According to Jones, who has been on the UNCF board since 2005, the board has always been a diverse group, and now the timing was right for him to assume the helm.
“Whether I was the first or the 10th [African American chair], I’d be committed to [UNCF],” Jones says. “From the very inception of UNCF, the board has always been integrated — always had Black and white, men and women. And when it was founded, that was unusual. Even for organizations that helped African Americans, the boards were made up largely of white men. So diversity is at the core of what we do.”

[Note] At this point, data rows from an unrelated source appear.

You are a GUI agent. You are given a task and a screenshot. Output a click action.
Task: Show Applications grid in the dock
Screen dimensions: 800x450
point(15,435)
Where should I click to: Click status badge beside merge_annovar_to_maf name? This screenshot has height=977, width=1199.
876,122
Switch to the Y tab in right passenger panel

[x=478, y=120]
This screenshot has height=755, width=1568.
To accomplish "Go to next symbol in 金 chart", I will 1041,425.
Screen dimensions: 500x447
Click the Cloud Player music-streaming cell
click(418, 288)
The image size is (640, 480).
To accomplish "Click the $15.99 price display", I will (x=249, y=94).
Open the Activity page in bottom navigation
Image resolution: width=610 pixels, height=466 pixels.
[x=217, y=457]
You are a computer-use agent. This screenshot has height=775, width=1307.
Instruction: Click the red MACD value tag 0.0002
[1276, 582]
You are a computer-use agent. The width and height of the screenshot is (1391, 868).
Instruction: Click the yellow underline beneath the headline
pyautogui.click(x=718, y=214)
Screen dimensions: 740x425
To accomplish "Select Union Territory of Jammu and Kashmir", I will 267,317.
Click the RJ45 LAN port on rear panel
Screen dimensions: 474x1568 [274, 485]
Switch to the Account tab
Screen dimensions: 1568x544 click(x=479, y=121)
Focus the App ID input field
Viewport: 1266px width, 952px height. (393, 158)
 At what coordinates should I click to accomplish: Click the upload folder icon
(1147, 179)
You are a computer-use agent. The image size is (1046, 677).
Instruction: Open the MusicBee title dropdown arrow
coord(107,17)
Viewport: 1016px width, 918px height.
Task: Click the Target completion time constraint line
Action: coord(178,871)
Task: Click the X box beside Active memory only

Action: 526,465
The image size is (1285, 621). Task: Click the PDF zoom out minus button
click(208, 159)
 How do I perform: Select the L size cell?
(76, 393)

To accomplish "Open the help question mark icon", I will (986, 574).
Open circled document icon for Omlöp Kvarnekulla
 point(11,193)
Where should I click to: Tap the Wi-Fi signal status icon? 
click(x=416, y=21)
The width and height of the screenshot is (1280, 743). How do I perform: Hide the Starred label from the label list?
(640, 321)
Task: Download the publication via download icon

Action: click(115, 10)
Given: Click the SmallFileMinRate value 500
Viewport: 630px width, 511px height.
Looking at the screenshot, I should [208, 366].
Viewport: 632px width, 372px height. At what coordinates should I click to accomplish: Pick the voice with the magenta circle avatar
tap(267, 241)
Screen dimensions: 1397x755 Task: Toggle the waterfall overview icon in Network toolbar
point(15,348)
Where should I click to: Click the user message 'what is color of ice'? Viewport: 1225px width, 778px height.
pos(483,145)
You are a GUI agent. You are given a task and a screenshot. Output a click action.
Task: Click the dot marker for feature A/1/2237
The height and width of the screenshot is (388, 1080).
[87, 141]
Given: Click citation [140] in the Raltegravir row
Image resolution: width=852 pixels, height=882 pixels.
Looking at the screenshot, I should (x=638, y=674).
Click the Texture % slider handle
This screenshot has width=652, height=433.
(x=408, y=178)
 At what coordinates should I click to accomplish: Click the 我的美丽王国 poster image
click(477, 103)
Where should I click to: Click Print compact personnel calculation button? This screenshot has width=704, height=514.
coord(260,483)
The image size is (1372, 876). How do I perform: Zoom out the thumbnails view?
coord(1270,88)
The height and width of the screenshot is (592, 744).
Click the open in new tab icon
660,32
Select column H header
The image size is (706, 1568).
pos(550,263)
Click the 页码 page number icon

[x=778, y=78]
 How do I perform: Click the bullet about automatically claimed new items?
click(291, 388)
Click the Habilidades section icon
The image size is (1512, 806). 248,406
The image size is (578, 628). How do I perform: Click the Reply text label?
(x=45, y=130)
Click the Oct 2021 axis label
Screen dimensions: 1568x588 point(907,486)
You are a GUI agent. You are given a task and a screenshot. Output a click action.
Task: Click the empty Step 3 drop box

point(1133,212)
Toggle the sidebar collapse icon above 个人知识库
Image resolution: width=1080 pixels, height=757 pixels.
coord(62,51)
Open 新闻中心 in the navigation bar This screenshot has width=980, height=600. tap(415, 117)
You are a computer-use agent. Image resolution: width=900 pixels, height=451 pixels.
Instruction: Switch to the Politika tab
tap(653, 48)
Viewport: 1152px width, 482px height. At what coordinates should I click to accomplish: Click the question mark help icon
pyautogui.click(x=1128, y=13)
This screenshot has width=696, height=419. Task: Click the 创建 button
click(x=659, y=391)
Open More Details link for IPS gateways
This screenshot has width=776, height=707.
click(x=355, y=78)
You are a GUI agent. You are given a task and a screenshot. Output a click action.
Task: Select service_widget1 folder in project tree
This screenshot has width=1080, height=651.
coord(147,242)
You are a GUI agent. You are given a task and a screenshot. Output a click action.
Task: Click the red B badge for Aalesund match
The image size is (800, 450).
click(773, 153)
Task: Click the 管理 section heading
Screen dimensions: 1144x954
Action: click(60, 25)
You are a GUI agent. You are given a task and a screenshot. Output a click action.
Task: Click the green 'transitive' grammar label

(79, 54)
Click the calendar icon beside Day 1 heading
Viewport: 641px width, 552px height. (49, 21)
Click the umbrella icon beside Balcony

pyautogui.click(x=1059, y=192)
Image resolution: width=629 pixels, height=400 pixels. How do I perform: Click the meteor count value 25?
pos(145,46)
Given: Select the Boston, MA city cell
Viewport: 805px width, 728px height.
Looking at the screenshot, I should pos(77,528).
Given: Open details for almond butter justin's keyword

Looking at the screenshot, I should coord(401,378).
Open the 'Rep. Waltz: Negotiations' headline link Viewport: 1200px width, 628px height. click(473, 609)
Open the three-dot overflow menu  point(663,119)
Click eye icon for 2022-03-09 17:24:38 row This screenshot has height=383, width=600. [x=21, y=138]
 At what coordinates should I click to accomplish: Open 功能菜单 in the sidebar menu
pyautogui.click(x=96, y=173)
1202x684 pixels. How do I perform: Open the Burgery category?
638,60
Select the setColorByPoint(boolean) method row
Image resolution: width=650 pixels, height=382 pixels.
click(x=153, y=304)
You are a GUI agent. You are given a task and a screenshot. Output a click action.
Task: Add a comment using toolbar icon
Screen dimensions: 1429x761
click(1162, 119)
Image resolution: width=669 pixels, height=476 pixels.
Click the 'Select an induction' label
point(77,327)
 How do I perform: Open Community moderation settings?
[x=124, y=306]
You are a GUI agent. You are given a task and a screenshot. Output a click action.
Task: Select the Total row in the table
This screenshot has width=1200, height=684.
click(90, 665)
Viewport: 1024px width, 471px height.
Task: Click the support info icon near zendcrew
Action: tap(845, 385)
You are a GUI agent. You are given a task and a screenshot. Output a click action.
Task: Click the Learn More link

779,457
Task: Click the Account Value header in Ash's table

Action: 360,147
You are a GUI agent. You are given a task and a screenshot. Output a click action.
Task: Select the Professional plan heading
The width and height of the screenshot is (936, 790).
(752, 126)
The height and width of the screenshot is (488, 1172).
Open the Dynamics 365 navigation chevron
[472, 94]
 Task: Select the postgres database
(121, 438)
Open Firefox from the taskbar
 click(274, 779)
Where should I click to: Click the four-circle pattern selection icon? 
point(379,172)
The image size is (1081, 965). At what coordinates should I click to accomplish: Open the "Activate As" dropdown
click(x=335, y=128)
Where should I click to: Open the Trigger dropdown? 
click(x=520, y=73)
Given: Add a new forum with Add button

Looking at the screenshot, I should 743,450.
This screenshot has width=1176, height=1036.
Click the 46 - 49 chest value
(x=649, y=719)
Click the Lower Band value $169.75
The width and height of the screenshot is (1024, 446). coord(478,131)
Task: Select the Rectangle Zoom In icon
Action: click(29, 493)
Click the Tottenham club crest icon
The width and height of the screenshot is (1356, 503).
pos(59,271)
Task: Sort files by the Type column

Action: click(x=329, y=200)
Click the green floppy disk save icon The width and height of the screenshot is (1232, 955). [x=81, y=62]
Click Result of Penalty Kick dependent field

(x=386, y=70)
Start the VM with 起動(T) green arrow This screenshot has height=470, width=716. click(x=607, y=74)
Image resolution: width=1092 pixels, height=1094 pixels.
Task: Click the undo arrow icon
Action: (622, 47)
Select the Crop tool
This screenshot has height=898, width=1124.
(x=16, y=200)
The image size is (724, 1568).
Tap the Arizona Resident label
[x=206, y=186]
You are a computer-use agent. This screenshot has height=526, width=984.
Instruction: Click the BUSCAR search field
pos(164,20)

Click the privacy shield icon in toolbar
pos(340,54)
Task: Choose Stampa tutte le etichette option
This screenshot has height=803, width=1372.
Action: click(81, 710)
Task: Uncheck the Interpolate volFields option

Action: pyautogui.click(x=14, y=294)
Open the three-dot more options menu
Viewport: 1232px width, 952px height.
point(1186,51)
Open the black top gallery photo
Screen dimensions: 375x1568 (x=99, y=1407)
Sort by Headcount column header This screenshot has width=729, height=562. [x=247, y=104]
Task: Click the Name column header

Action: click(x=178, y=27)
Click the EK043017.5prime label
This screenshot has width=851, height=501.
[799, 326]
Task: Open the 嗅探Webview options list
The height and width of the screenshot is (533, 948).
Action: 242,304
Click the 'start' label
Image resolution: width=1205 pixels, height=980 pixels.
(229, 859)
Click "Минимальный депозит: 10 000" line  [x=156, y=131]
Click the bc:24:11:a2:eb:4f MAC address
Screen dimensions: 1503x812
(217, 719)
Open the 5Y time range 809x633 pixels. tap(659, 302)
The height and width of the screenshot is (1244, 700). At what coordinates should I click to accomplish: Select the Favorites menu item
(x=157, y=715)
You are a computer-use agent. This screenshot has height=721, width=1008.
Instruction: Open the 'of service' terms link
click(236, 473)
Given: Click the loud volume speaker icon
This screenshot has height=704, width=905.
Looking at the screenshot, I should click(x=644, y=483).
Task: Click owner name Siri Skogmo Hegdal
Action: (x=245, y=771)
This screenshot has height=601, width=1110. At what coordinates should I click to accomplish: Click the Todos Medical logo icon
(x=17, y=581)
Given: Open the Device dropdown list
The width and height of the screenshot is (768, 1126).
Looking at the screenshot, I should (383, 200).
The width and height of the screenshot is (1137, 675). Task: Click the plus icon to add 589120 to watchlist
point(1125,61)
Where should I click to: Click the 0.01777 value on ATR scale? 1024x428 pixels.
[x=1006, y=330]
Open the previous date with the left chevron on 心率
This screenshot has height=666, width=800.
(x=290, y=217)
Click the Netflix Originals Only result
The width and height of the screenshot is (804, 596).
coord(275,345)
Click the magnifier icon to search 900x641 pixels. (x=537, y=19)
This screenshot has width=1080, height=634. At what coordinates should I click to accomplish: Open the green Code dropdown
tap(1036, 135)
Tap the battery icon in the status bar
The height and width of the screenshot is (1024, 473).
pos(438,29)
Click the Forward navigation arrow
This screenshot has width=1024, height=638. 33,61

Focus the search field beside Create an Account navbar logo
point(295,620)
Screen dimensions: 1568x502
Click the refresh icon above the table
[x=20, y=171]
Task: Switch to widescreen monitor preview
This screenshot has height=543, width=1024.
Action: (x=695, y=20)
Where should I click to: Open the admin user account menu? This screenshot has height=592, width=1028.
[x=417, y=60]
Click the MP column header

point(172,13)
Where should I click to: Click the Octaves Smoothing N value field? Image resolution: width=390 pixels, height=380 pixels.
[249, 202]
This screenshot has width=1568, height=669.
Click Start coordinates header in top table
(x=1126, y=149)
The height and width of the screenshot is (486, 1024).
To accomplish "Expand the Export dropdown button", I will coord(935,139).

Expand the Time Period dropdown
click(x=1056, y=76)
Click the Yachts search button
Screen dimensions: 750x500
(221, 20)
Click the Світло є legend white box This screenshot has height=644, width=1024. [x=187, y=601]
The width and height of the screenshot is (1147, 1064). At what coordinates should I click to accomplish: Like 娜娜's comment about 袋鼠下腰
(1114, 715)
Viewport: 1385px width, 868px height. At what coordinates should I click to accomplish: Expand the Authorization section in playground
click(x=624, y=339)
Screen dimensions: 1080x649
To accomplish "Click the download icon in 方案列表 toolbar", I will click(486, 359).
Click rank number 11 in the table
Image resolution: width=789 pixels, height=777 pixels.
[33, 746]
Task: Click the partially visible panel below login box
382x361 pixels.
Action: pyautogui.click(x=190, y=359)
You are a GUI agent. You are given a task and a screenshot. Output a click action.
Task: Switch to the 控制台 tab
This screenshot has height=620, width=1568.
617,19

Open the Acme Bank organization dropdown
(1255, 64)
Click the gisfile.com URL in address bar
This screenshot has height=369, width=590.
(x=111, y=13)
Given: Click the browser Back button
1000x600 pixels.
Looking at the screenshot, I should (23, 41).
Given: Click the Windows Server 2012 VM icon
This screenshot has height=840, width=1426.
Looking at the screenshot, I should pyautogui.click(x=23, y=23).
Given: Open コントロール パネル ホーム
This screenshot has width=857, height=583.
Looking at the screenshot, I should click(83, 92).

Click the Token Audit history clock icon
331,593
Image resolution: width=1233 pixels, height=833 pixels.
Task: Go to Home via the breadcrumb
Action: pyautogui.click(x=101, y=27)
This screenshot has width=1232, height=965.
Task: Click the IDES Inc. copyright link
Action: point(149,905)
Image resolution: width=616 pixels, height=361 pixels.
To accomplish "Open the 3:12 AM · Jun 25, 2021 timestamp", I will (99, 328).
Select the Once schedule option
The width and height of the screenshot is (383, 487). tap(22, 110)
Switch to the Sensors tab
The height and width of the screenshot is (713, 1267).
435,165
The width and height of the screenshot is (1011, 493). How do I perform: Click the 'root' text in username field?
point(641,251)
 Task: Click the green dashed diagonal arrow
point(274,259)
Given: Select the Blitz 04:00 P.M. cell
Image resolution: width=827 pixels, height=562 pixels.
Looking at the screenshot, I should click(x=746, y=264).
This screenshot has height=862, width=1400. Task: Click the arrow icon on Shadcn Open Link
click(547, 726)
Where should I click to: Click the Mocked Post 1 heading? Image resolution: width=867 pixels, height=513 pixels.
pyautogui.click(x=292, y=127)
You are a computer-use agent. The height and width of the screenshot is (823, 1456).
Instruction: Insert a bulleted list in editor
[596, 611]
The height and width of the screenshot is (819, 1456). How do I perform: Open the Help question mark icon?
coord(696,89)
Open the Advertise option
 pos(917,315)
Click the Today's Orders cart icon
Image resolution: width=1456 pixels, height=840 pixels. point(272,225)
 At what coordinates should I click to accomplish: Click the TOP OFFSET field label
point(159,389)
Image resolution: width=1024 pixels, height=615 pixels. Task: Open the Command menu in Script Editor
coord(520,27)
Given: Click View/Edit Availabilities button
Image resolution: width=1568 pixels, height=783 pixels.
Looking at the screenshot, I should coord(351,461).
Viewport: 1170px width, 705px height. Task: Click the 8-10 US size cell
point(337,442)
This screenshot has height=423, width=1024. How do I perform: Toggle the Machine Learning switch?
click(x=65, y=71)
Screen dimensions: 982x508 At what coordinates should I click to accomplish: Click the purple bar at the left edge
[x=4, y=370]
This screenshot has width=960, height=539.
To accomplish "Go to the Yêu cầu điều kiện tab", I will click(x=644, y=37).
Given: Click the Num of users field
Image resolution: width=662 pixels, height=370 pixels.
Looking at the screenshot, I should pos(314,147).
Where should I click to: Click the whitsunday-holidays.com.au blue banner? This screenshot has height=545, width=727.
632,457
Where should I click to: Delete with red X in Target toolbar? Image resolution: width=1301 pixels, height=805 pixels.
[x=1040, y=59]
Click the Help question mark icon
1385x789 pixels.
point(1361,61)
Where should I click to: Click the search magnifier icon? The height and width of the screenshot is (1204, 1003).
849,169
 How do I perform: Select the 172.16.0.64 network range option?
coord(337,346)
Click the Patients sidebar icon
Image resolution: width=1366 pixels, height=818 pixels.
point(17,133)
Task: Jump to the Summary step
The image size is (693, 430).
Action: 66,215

UNCF awards scholarships to more than 10,000 students each year and is the nation’s leading advocate for the importance of minority education and community engagement. One of Jones’ goals as the chair of the board is to double the number of students who receive financial assistance from UNCF. Financial aid is what helped his family afford Notre Dame tuition when he studied accounting at the University in the 1970s.
“Between student loans, work-study jobs, what my family could do, and what the University could do, I was able to go,” Jones says. In the years since he graduated, Jones has been instrumental in supporting Notre Dame’s Frazier Thompson Scholarship (FTS), named after the first African American to graduate from Notre Dame, which offers merit-based financial aid to Black students. The scholarship is supported by the Black Alumni of Notre Dame, of which Jones is an original member.
As an accounting student at Notre Dame, Jones recalls wondering why he had to take so many required courses in philosophy, theology, and sociology.
“I’ll admit I was wrong at the time,” he laughs. “Honestly, that shaped my life. I certainly learned a lot from my accounting, finance and data processing courses, but what helped shape my views toward life as a leader was the philosophy, theology and sociology exposure I got.”
Jones started his career in public accounting and then spent 32 years working in finance, in senior executive roles with global responsibilities at Bank of America and its predecessors, including C&S-Sovran Bank and NationsBank. After retiring from Bank of America, he helped create CertusBank, the largest bank founded by African Americans in U.S. history. He is currently a founding member of Peachtree Providence Partners Holding Company, a consulting firm and insurance brokerage that also supports funding for workforce housing.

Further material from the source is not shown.